The insignificant inter-group differences in static postural stability characteristics between the exercisers and the non-exercisers demonstrated in our study in advanced pregnancy and at 2 months postpartum may suggest that the individually performed physical activity during the perinatal period was not sufficient to modulate women’s postural control of quiet standing, perhaps because of inadequate exercise intensity and insufficient strengthening of antigravity muscles. This study focused only on the assessment of women’s stability during quiet standing. Although a demonstration of their muscle strength would be very valuable, maximal muscle strength testing should be avoided in pregnancy in order not to induce the undesirable effect of the Valsalva maneuver [28].

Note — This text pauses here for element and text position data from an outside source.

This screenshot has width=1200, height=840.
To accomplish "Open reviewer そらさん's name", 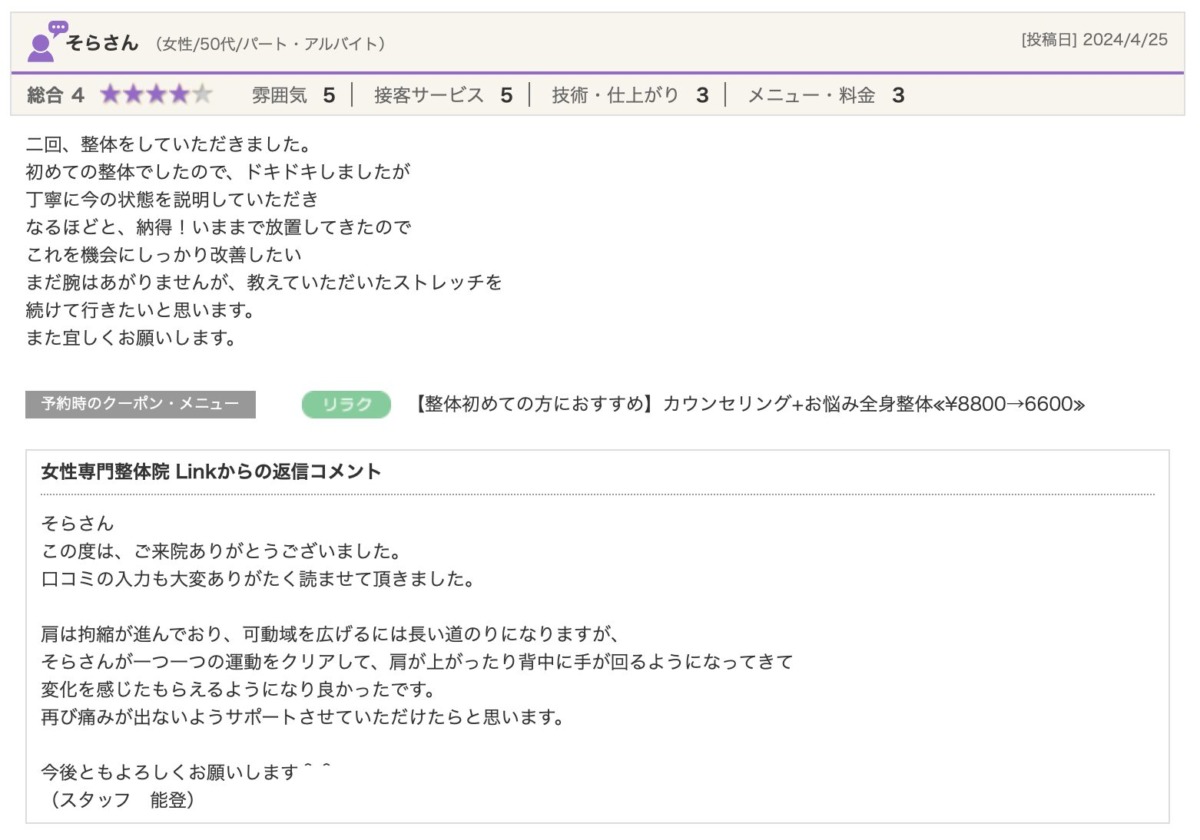I will 103,43.
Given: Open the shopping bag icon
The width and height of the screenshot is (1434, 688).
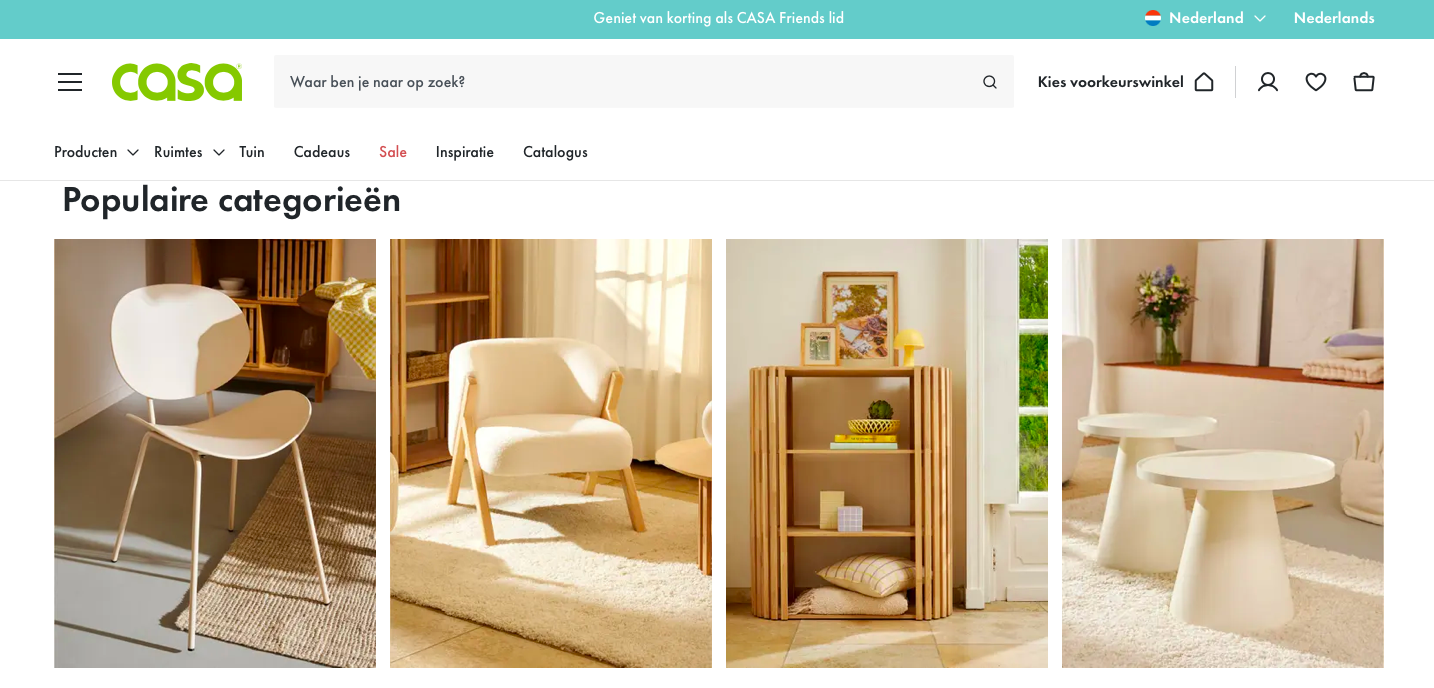Looking at the screenshot, I should (x=1364, y=82).
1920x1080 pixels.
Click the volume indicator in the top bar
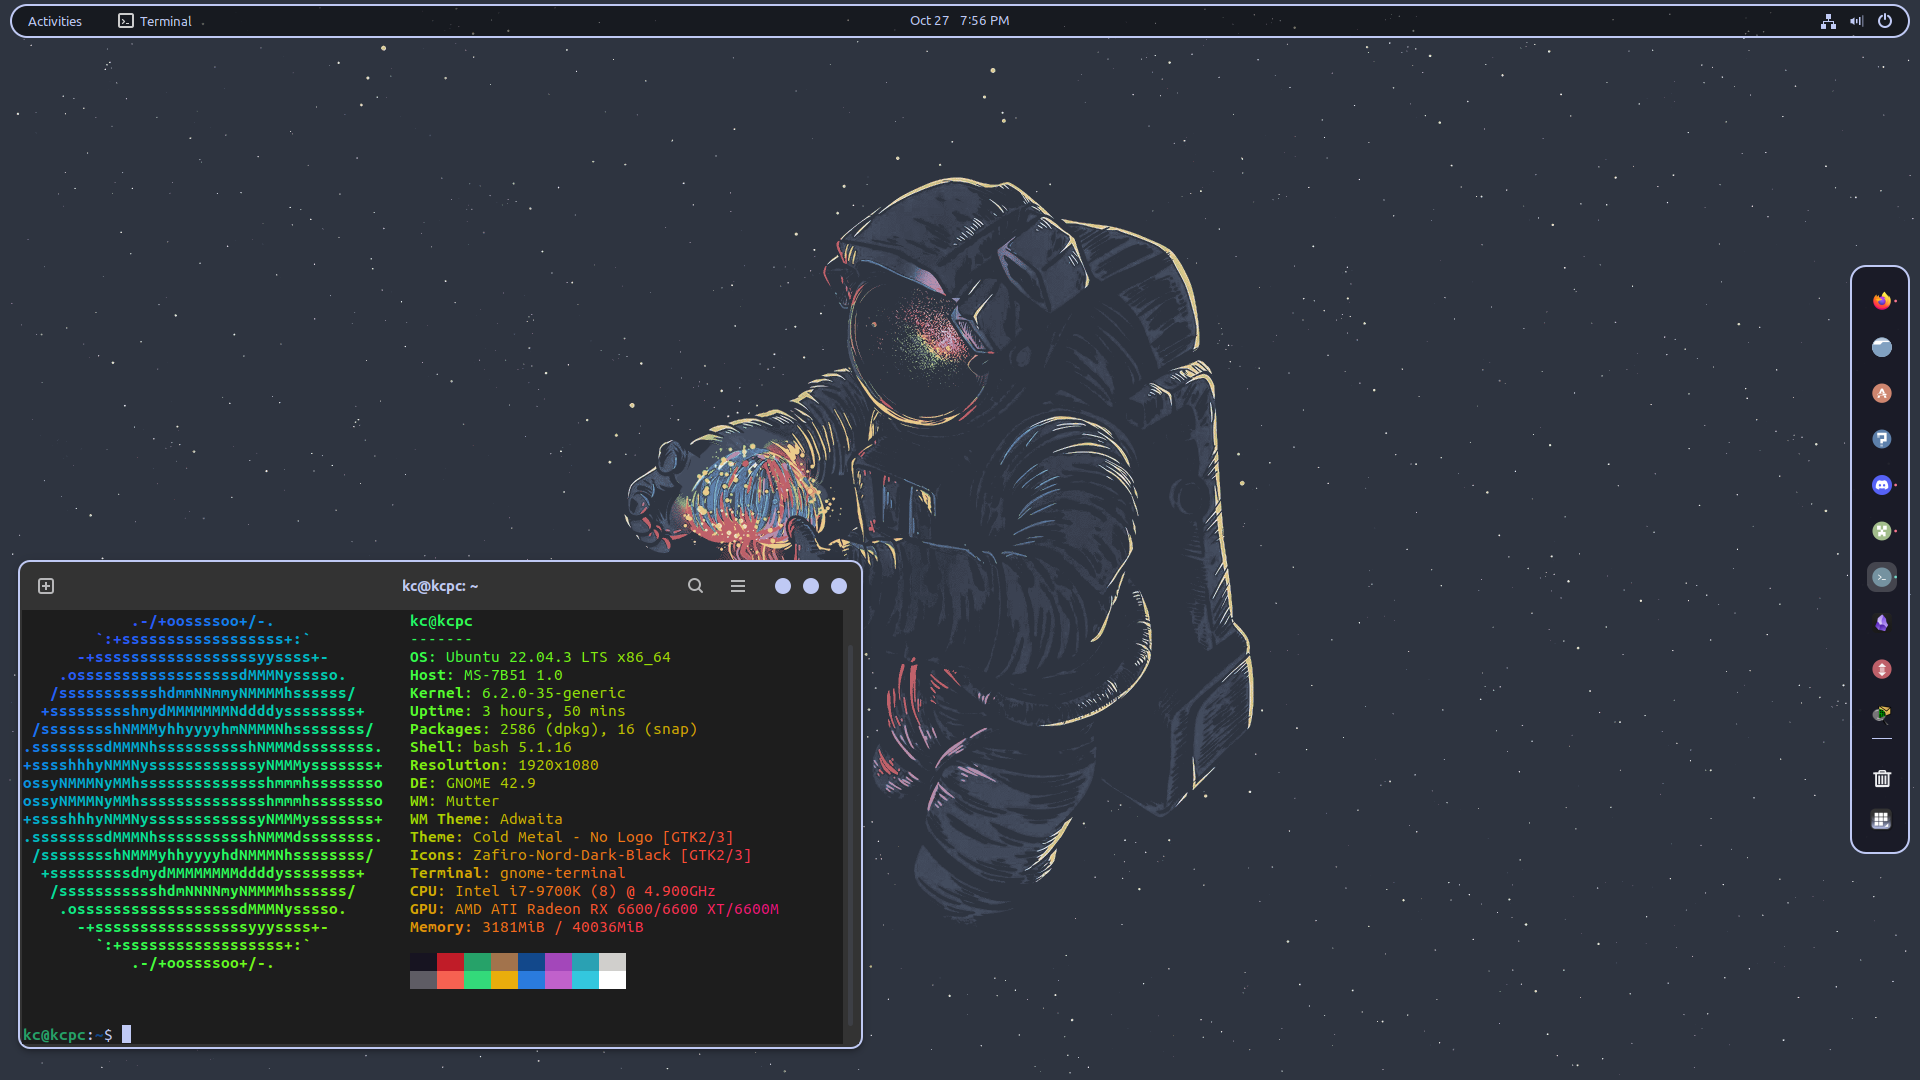pos(1856,21)
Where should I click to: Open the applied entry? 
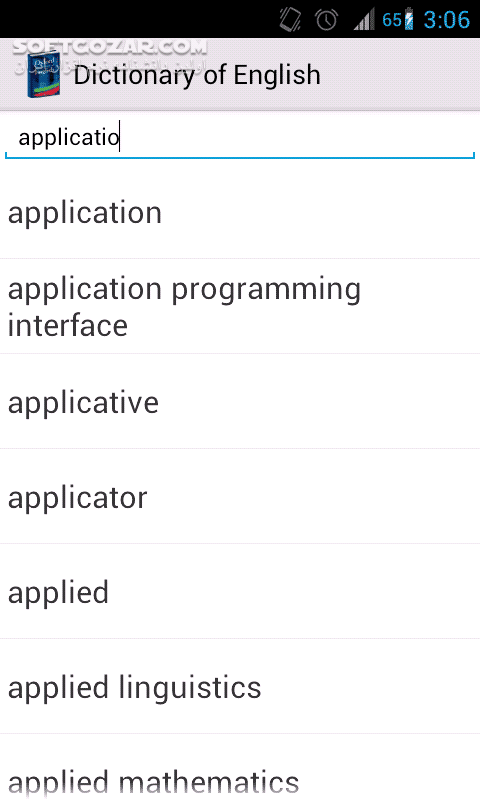pyautogui.click(x=240, y=592)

The lack of expected significant differences in postural sway characteristics between the exercisers and the non-exercisers observed in this study also suggests that the posturographic assessment of a quiet standing task may be insufficient to detect the differences in postural control in the population of healthy pregnant/postpartum women. Perhaps a more challenging task, such as reacting to a perturbation, would have resulted in significant between-group differences.

Further studies are needed to assess the relation of women’s postural stability with their physical activity estimated by a validated questionnaire [29,30]. A verification of the impact of supervised exercise programs on postural control in pregnant/postpartum women would also be warranted.

Conclusions

The results of this study suggest that individually performed physical activity during the perinatal period may be insufficient to modulate pregnant/postpartum women’s static postural stability characteristics.